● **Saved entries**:
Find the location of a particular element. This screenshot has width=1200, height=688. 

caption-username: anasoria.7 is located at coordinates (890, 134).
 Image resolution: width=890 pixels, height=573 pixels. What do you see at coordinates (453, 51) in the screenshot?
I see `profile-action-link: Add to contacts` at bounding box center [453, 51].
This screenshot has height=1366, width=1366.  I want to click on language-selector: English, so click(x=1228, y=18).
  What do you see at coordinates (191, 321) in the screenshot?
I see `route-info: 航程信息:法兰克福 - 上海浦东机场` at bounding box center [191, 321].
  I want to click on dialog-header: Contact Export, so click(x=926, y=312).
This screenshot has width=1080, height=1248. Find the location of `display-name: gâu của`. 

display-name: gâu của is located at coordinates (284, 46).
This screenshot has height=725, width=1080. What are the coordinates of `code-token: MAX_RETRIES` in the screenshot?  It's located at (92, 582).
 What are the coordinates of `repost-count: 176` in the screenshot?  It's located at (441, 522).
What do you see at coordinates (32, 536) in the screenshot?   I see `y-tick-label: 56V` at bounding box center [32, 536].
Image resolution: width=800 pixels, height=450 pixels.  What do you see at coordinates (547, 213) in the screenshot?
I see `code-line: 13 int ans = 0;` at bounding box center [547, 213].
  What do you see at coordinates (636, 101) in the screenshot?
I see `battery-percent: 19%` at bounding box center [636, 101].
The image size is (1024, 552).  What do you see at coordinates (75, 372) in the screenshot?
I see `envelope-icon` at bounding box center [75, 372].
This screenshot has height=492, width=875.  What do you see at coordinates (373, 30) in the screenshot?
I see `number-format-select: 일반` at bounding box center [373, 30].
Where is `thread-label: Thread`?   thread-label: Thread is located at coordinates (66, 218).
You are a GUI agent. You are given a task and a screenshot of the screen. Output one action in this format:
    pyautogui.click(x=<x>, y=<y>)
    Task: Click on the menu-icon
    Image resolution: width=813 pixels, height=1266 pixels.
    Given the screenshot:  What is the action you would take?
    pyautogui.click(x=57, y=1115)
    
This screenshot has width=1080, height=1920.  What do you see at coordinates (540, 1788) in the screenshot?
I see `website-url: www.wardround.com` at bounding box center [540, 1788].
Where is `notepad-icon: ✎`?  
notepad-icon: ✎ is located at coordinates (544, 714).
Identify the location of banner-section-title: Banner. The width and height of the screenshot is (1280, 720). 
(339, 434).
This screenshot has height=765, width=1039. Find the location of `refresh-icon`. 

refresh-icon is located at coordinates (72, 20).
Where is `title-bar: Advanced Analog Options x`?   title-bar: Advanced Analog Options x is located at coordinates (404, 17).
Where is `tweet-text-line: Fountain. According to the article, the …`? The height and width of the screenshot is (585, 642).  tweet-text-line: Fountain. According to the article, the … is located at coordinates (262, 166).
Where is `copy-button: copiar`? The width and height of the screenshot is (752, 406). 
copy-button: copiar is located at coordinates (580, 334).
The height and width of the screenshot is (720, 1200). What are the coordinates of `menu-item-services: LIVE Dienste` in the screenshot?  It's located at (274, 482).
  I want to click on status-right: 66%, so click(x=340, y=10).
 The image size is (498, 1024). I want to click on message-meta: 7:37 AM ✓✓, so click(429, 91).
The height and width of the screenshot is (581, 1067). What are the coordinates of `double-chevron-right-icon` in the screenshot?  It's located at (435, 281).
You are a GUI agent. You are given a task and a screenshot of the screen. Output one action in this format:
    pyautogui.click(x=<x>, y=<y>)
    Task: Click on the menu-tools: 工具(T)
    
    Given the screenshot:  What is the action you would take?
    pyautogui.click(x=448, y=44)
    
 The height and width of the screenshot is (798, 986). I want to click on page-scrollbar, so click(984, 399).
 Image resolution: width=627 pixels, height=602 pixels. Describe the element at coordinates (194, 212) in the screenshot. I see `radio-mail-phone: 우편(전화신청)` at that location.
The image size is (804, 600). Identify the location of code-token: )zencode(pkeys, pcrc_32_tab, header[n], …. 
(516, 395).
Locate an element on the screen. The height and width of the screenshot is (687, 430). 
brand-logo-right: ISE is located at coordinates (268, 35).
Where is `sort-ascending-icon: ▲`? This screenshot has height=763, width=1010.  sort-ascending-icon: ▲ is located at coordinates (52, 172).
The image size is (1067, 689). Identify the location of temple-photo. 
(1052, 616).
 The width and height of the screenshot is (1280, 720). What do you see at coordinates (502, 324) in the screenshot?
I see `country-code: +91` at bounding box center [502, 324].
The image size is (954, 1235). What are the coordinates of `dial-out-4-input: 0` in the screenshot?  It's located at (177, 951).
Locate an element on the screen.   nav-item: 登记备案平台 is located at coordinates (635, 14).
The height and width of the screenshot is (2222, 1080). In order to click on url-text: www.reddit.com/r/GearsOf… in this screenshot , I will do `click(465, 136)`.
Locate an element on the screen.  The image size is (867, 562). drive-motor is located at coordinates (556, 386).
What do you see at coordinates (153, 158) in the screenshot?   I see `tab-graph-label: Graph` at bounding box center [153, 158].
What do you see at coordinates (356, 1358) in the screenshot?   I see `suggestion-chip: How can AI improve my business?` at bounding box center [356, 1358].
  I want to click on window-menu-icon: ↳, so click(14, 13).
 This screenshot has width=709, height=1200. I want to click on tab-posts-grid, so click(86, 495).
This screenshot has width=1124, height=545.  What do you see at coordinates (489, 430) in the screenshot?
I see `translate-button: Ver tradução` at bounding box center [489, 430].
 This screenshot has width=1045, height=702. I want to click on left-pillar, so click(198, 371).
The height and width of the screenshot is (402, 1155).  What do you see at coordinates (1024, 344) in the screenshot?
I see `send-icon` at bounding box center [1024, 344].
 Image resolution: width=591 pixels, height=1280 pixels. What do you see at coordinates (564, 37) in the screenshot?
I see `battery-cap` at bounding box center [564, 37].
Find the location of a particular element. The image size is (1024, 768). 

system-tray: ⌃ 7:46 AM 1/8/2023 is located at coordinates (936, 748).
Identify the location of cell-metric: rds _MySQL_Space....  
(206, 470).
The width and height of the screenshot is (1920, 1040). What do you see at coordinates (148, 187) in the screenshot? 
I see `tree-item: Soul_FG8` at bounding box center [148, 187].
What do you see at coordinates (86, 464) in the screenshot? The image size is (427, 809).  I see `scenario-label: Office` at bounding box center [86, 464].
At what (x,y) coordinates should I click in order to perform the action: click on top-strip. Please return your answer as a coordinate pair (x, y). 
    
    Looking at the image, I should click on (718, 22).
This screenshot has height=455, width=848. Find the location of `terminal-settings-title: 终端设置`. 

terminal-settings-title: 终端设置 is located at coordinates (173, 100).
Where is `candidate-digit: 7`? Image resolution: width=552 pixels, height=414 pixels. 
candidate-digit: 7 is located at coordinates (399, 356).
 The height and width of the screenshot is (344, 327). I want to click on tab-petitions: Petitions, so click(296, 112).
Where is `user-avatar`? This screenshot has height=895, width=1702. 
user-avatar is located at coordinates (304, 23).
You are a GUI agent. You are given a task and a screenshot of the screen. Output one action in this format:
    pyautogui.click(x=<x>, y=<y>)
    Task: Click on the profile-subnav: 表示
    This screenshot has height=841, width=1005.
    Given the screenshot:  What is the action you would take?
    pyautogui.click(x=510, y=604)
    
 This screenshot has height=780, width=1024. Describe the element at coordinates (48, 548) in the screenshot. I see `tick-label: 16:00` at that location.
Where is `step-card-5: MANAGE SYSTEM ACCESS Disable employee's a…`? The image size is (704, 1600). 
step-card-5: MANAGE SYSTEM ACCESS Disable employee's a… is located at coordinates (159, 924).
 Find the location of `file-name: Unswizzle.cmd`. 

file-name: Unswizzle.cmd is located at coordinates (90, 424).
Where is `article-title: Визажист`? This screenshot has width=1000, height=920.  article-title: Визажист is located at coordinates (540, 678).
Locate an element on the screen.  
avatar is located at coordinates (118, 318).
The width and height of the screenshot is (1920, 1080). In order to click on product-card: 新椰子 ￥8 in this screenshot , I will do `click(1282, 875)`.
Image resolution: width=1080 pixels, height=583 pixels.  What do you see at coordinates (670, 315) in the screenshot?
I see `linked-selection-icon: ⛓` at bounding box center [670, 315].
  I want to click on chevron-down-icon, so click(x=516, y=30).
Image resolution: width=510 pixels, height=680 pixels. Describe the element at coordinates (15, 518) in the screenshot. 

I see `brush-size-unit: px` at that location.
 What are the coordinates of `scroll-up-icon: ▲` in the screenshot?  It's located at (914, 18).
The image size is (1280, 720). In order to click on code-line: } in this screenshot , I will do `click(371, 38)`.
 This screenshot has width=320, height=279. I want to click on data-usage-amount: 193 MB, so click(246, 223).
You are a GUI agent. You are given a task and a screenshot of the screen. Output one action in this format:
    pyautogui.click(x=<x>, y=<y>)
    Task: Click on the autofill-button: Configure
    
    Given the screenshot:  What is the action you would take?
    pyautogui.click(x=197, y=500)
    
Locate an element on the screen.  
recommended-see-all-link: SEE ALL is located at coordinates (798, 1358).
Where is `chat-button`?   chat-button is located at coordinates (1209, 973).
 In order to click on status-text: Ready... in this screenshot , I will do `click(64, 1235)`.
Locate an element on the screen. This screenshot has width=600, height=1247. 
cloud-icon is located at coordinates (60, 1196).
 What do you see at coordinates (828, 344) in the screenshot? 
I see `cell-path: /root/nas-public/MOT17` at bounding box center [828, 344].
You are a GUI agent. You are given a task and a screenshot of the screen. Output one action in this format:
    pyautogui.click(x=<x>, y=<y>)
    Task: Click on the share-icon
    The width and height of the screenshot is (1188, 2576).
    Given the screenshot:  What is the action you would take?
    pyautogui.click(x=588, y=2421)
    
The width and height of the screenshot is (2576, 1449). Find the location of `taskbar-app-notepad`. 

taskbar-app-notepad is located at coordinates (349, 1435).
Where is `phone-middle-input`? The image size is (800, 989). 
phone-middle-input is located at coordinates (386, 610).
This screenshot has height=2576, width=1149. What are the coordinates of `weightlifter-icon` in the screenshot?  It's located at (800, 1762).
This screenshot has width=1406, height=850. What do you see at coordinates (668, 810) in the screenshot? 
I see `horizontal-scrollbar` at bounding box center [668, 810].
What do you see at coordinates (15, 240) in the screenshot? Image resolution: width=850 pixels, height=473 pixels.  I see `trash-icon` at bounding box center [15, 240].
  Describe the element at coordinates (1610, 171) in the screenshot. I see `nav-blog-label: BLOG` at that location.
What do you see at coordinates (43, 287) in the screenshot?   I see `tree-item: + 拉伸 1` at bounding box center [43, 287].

● **What you need to do**:
Reproduce word for word the stretch from the start of the records through the line containing "What do you see at coordinates (32, 536)".

● **Exercise response**:
Find the location of a particular element. This screenshot has width=1200, height=688. 

caption-username: anasoria.7 is located at coordinates (890, 134).
 Image resolution: width=890 pixels, height=573 pixels. What do you see at coordinates (453, 51) in the screenshot?
I see `profile-action-link: Add to contacts` at bounding box center [453, 51].
This screenshot has height=1366, width=1366.  I want to click on language-selector: English, so click(x=1228, y=18).
  What do you see at coordinates (191, 321) in the screenshot?
I see `route-info: 航程信息:法兰克福 - 上海浦东机场` at bounding box center [191, 321].
  I want to click on dialog-header: Contact Export, so click(x=926, y=312).
This screenshot has width=1080, height=1248. Find the location of `display-name: gâu của`. 

display-name: gâu của is located at coordinates (284, 46).
This screenshot has height=725, width=1080. What are the coordinates of `code-token: MAX_RETRIES` in the screenshot?  It's located at (92, 582).
 What are the coordinates of `repost-count: 176` in the screenshot?  It's located at (441, 522).
What do you see at coordinates (32, 536) in the screenshot?   I see `y-tick-label: 56V` at bounding box center [32, 536].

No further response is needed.